◆ EXERCISE:
Every entry that follows should be output again, word for word.

Collected data:

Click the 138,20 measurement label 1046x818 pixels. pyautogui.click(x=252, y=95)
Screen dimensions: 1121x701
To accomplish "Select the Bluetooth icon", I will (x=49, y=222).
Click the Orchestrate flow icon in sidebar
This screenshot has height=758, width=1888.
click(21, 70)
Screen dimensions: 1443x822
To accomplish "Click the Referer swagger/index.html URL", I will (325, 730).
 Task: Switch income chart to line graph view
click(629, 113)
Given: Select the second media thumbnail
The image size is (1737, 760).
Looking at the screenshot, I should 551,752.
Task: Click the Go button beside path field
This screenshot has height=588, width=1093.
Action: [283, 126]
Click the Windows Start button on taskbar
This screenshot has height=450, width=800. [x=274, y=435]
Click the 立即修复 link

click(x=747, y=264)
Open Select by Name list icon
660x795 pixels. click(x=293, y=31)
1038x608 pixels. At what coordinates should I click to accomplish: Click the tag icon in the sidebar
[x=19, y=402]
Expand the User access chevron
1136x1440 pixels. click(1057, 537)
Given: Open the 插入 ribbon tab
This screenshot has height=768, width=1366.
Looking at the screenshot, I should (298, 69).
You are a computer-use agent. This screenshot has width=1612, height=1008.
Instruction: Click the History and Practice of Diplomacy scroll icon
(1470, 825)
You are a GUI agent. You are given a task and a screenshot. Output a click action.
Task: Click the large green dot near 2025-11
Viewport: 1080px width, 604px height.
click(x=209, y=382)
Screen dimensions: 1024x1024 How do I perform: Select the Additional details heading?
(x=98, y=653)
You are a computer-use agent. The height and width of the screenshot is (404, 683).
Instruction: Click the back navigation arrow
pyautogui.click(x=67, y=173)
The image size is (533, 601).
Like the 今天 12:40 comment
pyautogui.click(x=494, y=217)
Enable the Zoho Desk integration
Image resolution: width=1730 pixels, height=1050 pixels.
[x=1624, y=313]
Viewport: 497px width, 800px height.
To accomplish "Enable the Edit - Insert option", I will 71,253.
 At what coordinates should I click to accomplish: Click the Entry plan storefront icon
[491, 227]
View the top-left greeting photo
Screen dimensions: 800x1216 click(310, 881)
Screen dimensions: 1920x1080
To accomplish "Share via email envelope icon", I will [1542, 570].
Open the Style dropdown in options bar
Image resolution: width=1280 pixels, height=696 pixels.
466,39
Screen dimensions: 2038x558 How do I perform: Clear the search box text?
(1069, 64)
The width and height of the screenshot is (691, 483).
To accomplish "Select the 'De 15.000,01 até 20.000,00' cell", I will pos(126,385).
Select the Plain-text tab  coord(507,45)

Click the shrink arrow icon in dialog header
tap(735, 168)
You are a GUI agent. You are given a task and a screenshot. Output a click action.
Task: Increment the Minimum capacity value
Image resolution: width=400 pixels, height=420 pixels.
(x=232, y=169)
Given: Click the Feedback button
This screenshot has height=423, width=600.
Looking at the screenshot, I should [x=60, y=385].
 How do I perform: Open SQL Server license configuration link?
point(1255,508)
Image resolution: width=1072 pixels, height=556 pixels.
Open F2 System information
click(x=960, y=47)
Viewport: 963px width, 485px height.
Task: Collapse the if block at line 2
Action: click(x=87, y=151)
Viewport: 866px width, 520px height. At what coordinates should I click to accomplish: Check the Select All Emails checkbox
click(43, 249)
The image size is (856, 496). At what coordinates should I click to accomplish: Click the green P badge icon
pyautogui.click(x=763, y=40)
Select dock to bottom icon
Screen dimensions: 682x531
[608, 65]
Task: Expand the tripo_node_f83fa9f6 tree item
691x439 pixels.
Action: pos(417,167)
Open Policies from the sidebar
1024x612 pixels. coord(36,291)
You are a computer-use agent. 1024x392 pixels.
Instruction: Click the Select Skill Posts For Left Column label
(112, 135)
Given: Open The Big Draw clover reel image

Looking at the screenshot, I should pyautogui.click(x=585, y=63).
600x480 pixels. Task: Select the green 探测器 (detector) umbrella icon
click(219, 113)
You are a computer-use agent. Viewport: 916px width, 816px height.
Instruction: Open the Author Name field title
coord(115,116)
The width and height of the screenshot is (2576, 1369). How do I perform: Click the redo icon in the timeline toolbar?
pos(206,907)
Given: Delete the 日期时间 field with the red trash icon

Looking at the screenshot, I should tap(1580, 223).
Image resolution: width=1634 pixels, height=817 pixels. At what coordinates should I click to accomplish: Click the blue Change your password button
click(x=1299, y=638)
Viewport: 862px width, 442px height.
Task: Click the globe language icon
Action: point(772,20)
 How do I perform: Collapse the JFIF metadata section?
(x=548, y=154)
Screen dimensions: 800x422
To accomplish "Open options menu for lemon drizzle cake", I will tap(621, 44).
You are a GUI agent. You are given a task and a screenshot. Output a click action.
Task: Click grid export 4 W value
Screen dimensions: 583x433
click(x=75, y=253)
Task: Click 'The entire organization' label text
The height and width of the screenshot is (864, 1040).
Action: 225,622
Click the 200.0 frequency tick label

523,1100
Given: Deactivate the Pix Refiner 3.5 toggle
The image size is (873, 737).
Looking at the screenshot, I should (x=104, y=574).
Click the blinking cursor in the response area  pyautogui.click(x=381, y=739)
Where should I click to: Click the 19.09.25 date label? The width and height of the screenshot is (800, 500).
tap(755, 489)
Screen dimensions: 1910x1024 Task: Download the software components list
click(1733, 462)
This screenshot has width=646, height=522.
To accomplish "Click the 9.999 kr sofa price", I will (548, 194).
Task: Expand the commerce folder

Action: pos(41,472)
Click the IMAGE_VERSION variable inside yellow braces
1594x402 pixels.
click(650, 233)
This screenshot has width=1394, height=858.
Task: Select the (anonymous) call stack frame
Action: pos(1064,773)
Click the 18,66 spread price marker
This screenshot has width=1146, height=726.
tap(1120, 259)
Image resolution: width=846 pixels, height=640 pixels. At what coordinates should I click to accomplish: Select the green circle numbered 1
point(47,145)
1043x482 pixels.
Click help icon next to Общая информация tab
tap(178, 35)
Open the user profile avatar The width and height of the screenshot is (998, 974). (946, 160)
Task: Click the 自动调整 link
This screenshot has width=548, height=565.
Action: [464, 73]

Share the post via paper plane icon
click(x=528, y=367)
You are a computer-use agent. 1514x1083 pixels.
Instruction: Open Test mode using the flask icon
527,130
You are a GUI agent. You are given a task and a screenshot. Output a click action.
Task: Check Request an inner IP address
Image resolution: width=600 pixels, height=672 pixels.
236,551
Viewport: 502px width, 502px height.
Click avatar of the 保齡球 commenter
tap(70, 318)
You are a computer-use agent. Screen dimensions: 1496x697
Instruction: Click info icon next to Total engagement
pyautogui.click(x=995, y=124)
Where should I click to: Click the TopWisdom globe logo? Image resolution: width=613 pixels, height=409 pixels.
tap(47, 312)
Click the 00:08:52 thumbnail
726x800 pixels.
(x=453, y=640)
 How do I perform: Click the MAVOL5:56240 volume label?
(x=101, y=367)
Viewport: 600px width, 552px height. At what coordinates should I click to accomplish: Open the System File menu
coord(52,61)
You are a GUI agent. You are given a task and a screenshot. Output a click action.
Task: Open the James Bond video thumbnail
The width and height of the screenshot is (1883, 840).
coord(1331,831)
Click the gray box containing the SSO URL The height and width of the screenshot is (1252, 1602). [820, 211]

◆ SOLUTION TO THE EXERCISE:
Click the 138,20 measurement label 1046x818 pixels. pyautogui.click(x=252, y=95)
Screen dimensions: 1121x701
To accomplish "Select the Bluetooth icon", I will (x=49, y=222).
Click the Orchestrate flow icon in sidebar
This screenshot has height=758, width=1888.
click(21, 70)
Screen dimensions: 1443x822
To accomplish "Click the Referer swagger/index.html URL", I will (325, 730).
 Task: Switch income chart to line graph view
click(629, 113)
Given: Select the second media thumbnail
The image size is (1737, 760).
Looking at the screenshot, I should 551,752.
Task: Click the Go button beside path field
This screenshot has height=588, width=1093.
Action: [283, 126]
Click the Windows Start button on taskbar
This screenshot has height=450, width=800. [x=274, y=435]
Click the 立即修复 link

click(x=747, y=264)
Open Select by Name list icon
660x795 pixels. click(x=293, y=31)
1038x608 pixels. At what coordinates should I click to accomplish: Click the tag icon in the sidebar
[x=19, y=402]
Expand the User access chevron
1136x1440 pixels. click(1057, 537)
Given: Open the 插入 ribbon tab
This screenshot has height=768, width=1366.
Looking at the screenshot, I should (298, 69).
You are a computer-use agent. This screenshot has width=1612, height=1008.
Instruction: Click the History and Practice of Diplomacy scroll icon
(1470, 825)
You are a GUI agent. You are given a task and a screenshot. Output a click action.
Task: Click the large green dot near 2025-11
Viewport: 1080px width, 604px height.
click(x=209, y=382)
Screen dimensions: 1024x1024 How do I perform: Select the Additional details heading?
(x=98, y=653)
You are a computer-use agent. The height and width of the screenshot is (404, 683).
Instruction: Click the back navigation arrow
pyautogui.click(x=67, y=173)
The image size is (533, 601).
Like the 今天 12:40 comment
pyautogui.click(x=494, y=217)
Enable the Zoho Desk integration
Image resolution: width=1730 pixels, height=1050 pixels.
[x=1624, y=313]
Viewport: 497px width, 800px height.
To accomplish "Enable the Edit - Insert option", I will 71,253.
 At what coordinates should I click to accomplish: Click the Entry plan storefront icon
[491, 227]
View the top-left greeting photo
Screen dimensions: 800x1216 click(310, 881)
Screen dimensions: 1920x1080
To accomplish "Share via email envelope icon", I will [1542, 570].
Open the Style dropdown in options bar
Image resolution: width=1280 pixels, height=696 pixels.
466,39
Screen dimensions: 2038x558 How do I perform: Clear the search box text?
(1069, 64)
The width and height of the screenshot is (691, 483).
To accomplish "Select the 'De 15.000,01 até 20.000,00' cell", I will pos(126,385).
Select the Plain-text tab  coord(507,45)

Click the shrink arrow icon in dialog header
tap(735, 168)
You are a GUI agent. You are given a task and a screenshot. Output a click action.
Task: Increment the Minimum capacity value
Image resolution: width=400 pixels, height=420 pixels.
(x=232, y=169)
Given: Click the Feedback button
This screenshot has height=423, width=600.
Looking at the screenshot, I should [x=60, y=385].
 How do I perform: Open SQL Server license configuration link?
point(1255,508)
Image resolution: width=1072 pixels, height=556 pixels.
Open F2 System information
click(x=960, y=47)
Viewport: 963px width, 485px height.
Task: Collapse the if block at line 2
Action: click(x=87, y=151)
Viewport: 866px width, 520px height. At what coordinates should I click to accomplish: Check the Select All Emails checkbox
click(43, 249)
The image size is (856, 496). At what coordinates should I click to accomplish: Click the green P badge icon
pyautogui.click(x=763, y=40)
Select dock to bottom icon
Screen dimensions: 682x531
[608, 65]
Task: Expand the tripo_node_f83fa9f6 tree item
691x439 pixels.
Action: pos(417,167)
Open Policies from the sidebar
1024x612 pixels. coord(36,291)
You are a computer-use agent. 1024x392 pixels.
Instruction: Click the Select Skill Posts For Left Column label
(112, 135)
Given: Open The Big Draw clover reel image

Looking at the screenshot, I should pyautogui.click(x=585, y=63).
600x480 pixels. Task: Select the green 探测器 (detector) umbrella icon
click(219, 113)
You are a computer-use agent. Viewport: 916px width, 816px height.
Instruction: Open the Author Name field title
coord(115,116)
The width and height of the screenshot is (2576, 1369). How do I perform: Click the redo icon in the timeline toolbar?
pos(206,907)
Given: Delete the 日期时间 field with the red trash icon

Looking at the screenshot, I should tap(1580, 223).
Image resolution: width=1634 pixels, height=817 pixels. At what coordinates should I click to accomplish: Click the blue Change your password button
click(x=1299, y=638)
Viewport: 862px width, 442px height.
Task: Click the globe language icon
Action: point(772,20)
 How do I perform: Collapse the JFIF metadata section?
(x=548, y=154)
Screen dimensions: 800x422
To accomplish "Open options menu for lemon drizzle cake", I will tap(621, 44).
You are a GUI agent. You are given a task and a screenshot. Output a click action.
Task: Click grid export 4 W value
Screen dimensions: 583x433
click(x=75, y=253)
Task: Click 'The entire organization' label text
The height and width of the screenshot is (864, 1040).
Action: 225,622
Click the 200.0 frequency tick label

523,1100
Given: Deactivate the Pix Refiner 3.5 toggle
The image size is (873, 737).
Looking at the screenshot, I should (x=104, y=574).
Click the blinking cursor in the response area  pyautogui.click(x=381, y=739)
Where should I click to: Click the 19.09.25 date label? The width and height of the screenshot is (800, 500).
tap(755, 489)
Screen dimensions: 1910x1024 Task: Download the software components list
click(1733, 462)
This screenshot has width=646, height=522.
To accomplish "Click the 9.999 kr sofa price", I will (548, 194).
Task: Expand the commerce folder

Action: pos(41,472)
Click the IMAGE_VERSION variable inside yellow braces
1594x402 pixels.
click(650, 233)
This screenshot has width=1394, height=858.
Task: Select the (anonymous) call stack frame
Action: pos(1064,773)
Click the 18,66 spread price marker
This screenshot has width=1146, height=726.
tap(1120, 259)
Image resolution: width=846 pixels, height=640 pixels. At what coordinates should I click to accomplish: Select the green circle numbered 1
point(47,145)
1043x482 pixels.
Click help icon next to Общая информация tab
tap(178, 35)
Open the user profile avatar The width and height of the screenshot is (998, 974). (946, 160)
Task: Click the 自动调整 link
This screenshot has width=548, height=565.
Action: [464, 73]

Share the post via paper plane icon
click(x=528, y=367)
You are a computer-use agent. 1514x1083 pixels.
Instruction: Open Test mode using the flask icon
527,130
You are a GUI agent. You are given a task and a screenshot. Output a click action.
Task: Check Request an inner IP address
Image resolution: width=600 pixels, height=672 pixels.
236,551
Viewport: 502px width, 502px height.
Click avatar of the 保齡球 commenter
tap(70, 318)
You are a computer-use agent. Screen dimensions: 1496x697
Instruction: Click info icon next to Total engagement
pyautogui.click(x=995, y=124)
Where should I click to: Click the TopWisdom globe logo? Image resolution: width=613 pixels, height=409 pixels.
tap(47, 312)
Click the 00:08:52 thumbnail
726x800 pixels.
(x=453, y=640)
 How do I perform: Click the MAVOL5:56240 volume label?
(x=101, y=367)
Viewport: 600px width, 552px height. At what coordinates should I click to accomplish: Open the System File menu
coord(52,61)
You are a GUI agent. You are given a task and a screenshot. Output a click action.
Task: Open the James Bond video thumbnail
The width and height of the screenshot is (1883, 840).
coord(1331,831)
Click the gray box containing the SSO URL The height and width of the screenshot is (1252, 1602). [820, 211]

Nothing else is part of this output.